What the task asks:
Among the entries below, only the lines starting at the one with "The image size is (1456, 819). Task: Open" and ending at the one with "This screenshot has width=1372, height=869.", both included, are to be printed exactly.

Input material:
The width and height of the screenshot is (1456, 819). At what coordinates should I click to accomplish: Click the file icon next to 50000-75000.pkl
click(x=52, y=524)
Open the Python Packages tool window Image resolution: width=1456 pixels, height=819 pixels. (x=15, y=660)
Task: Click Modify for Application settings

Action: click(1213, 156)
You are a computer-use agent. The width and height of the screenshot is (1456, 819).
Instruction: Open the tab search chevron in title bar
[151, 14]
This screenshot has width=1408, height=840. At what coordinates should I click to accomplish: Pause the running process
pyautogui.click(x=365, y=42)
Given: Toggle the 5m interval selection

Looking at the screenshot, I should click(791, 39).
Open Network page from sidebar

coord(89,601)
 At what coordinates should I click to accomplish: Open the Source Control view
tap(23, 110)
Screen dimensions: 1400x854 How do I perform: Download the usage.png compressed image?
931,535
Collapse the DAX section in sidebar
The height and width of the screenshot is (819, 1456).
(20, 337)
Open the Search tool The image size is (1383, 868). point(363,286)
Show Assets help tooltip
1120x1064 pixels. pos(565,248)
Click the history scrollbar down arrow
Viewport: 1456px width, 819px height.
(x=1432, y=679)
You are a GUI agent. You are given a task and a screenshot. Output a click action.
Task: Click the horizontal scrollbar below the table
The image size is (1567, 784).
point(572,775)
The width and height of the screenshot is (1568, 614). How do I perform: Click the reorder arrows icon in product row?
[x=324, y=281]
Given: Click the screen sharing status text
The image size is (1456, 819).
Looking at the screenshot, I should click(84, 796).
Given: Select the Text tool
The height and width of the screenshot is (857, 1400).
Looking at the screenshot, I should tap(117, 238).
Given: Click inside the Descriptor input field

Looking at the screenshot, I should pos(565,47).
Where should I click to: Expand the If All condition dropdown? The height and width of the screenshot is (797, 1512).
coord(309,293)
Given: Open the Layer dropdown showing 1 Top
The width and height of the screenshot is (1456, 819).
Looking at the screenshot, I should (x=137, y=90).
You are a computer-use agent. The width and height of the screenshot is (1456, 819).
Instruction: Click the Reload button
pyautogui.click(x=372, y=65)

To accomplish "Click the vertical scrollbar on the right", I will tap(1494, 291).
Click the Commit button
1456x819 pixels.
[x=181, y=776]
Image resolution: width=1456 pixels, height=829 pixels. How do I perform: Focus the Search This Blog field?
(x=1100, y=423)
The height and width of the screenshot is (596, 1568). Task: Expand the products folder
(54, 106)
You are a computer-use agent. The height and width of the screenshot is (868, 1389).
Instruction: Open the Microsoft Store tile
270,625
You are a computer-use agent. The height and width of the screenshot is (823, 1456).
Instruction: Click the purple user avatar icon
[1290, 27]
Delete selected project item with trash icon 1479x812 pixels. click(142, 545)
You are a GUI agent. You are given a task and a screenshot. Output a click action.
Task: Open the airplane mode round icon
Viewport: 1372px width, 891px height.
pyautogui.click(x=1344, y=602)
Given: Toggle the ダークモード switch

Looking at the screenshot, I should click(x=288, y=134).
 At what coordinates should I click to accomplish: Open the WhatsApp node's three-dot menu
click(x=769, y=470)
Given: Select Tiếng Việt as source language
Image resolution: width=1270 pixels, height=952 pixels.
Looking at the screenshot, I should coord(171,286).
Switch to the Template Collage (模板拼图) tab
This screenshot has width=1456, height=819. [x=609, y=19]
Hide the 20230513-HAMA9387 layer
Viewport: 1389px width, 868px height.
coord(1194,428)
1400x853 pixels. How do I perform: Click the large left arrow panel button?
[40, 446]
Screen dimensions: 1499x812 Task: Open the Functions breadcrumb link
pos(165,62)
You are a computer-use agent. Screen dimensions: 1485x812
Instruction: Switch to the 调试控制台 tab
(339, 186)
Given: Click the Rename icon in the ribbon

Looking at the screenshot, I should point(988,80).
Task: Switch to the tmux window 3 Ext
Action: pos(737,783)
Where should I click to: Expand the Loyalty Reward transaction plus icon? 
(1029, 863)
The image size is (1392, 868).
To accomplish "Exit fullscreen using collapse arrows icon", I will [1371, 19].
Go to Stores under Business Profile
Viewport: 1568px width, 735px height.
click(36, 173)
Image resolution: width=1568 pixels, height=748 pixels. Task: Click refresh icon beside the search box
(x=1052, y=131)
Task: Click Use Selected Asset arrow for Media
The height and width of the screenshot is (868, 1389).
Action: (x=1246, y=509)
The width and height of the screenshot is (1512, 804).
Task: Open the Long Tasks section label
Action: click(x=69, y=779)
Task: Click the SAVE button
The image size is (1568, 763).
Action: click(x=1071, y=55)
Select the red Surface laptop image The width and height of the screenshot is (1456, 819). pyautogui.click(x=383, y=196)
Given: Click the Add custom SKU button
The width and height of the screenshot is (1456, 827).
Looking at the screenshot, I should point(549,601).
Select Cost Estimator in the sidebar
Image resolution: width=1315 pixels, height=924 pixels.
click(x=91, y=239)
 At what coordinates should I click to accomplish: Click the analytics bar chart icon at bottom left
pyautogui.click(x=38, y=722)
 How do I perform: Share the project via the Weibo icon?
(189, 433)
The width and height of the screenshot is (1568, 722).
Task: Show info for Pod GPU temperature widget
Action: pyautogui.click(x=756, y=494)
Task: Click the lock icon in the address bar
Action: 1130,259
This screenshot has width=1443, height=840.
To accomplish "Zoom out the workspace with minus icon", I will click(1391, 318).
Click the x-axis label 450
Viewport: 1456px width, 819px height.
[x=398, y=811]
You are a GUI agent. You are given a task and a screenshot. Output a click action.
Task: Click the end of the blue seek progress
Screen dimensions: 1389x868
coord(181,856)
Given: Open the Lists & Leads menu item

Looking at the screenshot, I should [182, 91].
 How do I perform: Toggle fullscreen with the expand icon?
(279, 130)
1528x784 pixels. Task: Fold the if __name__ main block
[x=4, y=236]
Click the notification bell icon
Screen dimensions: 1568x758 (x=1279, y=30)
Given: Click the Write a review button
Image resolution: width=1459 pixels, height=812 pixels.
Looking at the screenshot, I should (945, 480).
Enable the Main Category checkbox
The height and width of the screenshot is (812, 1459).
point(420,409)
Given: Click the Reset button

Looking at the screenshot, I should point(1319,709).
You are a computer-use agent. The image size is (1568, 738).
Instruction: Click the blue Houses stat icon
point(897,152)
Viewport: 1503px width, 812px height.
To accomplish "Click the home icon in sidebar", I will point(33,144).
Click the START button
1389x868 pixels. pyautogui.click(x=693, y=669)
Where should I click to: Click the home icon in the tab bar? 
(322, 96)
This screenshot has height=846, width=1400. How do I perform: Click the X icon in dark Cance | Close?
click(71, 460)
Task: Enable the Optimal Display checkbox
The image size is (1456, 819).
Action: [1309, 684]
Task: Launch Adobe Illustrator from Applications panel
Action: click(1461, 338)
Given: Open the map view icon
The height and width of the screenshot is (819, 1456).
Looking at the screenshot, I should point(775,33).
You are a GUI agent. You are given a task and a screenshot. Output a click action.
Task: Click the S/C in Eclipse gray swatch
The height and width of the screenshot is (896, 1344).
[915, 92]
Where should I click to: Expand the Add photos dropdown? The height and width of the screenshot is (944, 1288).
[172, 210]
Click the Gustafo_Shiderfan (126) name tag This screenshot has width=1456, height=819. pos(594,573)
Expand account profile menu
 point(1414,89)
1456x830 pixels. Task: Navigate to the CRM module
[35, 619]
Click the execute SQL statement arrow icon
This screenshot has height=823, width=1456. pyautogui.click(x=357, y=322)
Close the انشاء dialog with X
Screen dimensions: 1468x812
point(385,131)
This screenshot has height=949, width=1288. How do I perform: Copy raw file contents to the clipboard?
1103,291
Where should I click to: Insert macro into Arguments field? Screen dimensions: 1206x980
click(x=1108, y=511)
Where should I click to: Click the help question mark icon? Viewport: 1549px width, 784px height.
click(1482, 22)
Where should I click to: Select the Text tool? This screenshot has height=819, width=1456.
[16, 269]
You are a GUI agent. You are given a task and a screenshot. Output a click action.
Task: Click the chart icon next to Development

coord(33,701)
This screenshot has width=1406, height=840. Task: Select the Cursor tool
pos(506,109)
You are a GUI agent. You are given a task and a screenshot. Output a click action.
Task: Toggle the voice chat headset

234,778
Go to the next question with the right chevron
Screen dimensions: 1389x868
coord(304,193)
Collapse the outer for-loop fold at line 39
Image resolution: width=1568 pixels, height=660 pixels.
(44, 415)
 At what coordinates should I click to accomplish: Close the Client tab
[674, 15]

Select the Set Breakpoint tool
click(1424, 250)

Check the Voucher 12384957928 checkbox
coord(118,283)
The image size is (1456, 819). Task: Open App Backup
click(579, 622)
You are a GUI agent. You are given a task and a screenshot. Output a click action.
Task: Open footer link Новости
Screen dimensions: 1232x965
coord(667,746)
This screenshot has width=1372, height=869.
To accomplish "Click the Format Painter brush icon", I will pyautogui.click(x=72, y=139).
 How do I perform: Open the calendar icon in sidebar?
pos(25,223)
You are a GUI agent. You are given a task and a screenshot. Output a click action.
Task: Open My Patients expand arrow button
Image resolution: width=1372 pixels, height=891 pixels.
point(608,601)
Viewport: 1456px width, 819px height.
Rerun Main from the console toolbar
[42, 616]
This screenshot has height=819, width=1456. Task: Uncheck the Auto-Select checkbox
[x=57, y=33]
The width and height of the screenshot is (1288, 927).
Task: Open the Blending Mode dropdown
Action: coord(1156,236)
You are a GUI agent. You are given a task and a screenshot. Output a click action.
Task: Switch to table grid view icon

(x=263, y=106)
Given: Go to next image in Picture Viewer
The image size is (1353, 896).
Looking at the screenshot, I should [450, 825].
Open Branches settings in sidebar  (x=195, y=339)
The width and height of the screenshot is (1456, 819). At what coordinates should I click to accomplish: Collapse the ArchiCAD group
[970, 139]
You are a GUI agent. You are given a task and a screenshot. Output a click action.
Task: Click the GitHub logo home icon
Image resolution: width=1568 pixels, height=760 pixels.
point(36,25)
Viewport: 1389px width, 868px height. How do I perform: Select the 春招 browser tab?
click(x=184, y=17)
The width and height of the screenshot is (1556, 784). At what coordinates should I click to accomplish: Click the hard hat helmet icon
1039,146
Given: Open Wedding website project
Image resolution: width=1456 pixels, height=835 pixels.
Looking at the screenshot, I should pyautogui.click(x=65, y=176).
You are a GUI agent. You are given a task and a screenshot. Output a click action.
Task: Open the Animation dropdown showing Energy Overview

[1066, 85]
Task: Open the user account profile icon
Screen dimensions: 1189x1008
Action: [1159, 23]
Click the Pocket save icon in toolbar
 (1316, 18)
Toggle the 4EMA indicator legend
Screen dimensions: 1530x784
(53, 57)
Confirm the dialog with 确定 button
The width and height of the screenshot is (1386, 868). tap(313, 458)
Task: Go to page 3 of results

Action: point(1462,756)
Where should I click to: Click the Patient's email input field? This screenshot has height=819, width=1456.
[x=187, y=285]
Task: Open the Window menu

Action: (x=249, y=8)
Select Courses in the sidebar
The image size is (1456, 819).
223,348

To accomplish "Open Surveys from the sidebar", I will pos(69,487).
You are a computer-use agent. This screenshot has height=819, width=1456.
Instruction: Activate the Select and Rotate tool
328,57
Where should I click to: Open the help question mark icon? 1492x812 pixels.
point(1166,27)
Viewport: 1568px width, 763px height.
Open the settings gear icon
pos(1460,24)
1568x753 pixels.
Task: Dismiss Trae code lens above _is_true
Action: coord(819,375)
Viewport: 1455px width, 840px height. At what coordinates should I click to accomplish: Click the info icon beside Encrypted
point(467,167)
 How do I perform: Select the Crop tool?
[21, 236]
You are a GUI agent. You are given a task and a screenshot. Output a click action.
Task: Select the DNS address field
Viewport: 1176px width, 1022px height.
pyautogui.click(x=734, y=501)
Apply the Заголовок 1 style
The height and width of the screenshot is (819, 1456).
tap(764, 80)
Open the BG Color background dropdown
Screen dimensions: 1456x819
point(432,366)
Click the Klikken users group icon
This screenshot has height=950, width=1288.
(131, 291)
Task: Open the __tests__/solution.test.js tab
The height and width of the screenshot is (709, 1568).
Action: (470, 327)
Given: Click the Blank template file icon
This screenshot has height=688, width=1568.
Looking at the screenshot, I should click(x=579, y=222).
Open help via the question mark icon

Answer space:
The image size is (1456, 819). Task: Open App Backup
click(579, 622)
You are a GUI agent. You are given a task and a screenshot. Output a click action.
Task: Open footer link Новости
Screen dimensions: 1232x965
coord(667,746)
This screenshot has width=1372, height=869.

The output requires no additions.